Hi Sebastian,

Thanks a lot for your reply. It was really helpful and it is clear that 'make check' don't start a ceph cluster. After your email I have figured it out. This brings me to another question :-)

In my earlier email I should have defined what exactly I mean by 'workload' in my case. Given my current task/scenario, the definition of  'workload' is only the workload of client machine. Meaning, if there is a Ceph cluster, I am only concerned with the workload of a single ceph client node. And not the workload of other nodes that include OSDs, MONs, MDS etc. The question arises what exactly on ceph client? On client side, I would like to profile the workload of CRUSH. Because I am quite sure there are many computations in CRUSH that are compute intensive for CPU and can be offloaded. May be these compute intensive computations can be more parallelized. This is why I was profiling the binaries of unit tests (in particular CRUSH unit tests) on profiling tool Valgrind --tool=callgrind to see the function calls. May be this is not the right way? Please do comment on it :-). 

Considering my task, would you still recommend me to use Teuthology tests at this point? Please do comment on this also :-). Because integration tests  (Teuthology framework) require multi-machine clusters to run. And according to my understanding that would be too complex for a single client workload or lets say if I am only interested in CRUSH workload.

Thanks in advance :-)

On Thu, May 7, 2020 at 12:20 AM Bobby <italienisch1987@gmail.com> wrote:


Hi Sebastian,

Thanks a lot for your reply. It was really helpful and it is clear that 'make check' don't start a ceph cluster. After your email I have figured it out. This brings me to another question :-)

In my earlier email I should have defined what exactly I mean by 'workload' in my case. Given my current task/scenario, the definition of  'workload' is only the workload of client machine. Meaning, if there is a Ceph cluster, I am only concerned with the workload of a single ceph client node. And not the workload of other nodes that include OSDs, MONs, MDS etc. The question arises what exactly on ceph client? On client side, I would like to profile the workload of CRUSH. Because I am quite sure there are many computations in CRUSH that are compute intensive for CPU and can be offloaded. May be these compute intensive computations can be more parallelized. This is why I was profiling the binaries of unit tests (in particular CRUSH unit tests) on profiling tool Valgrind --tool=callgrind to see the function calls. May be this is not the right way? Please do comment on it :-). 

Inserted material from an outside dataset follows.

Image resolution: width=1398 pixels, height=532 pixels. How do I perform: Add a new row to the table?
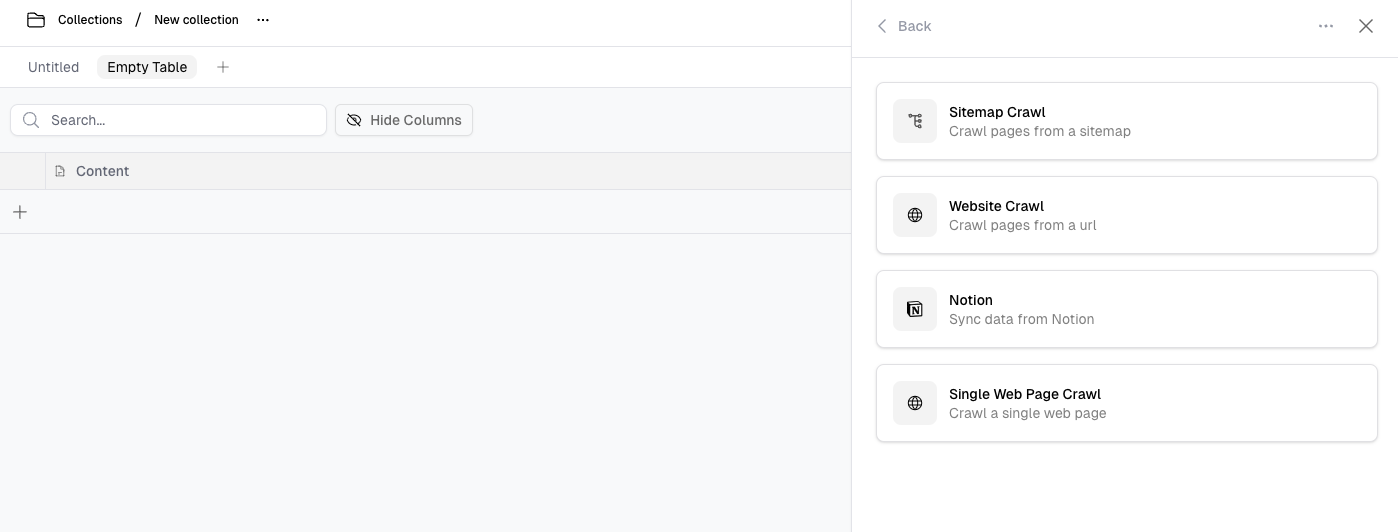click(x=20, y=212)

Considering my task, would you still recommend me to use Teuthology tests at this point? Please do comment on this also :-). Because integration tests  (Teuthology framework) require multi-machine clusters to run. And according to my understanding that would be too complex for a single client workload or lets say if I am only interested in CRUSH workload.

Thanks in advance :-´)

Bobby

On Wed, May 6, 2020 at 5:37 PM Sebastian Wagner <sebastian.wagner@suse.com> wrote:
Hi Bobby,

`make check` aka unit tests don't start a ceph cluster. Instead they test individual functions. There is nothing similar to a "workload" involved here.

Maybe, you're interested in the vstart_runner, which makes it possible to run Teuthology tests in a vstart cluster.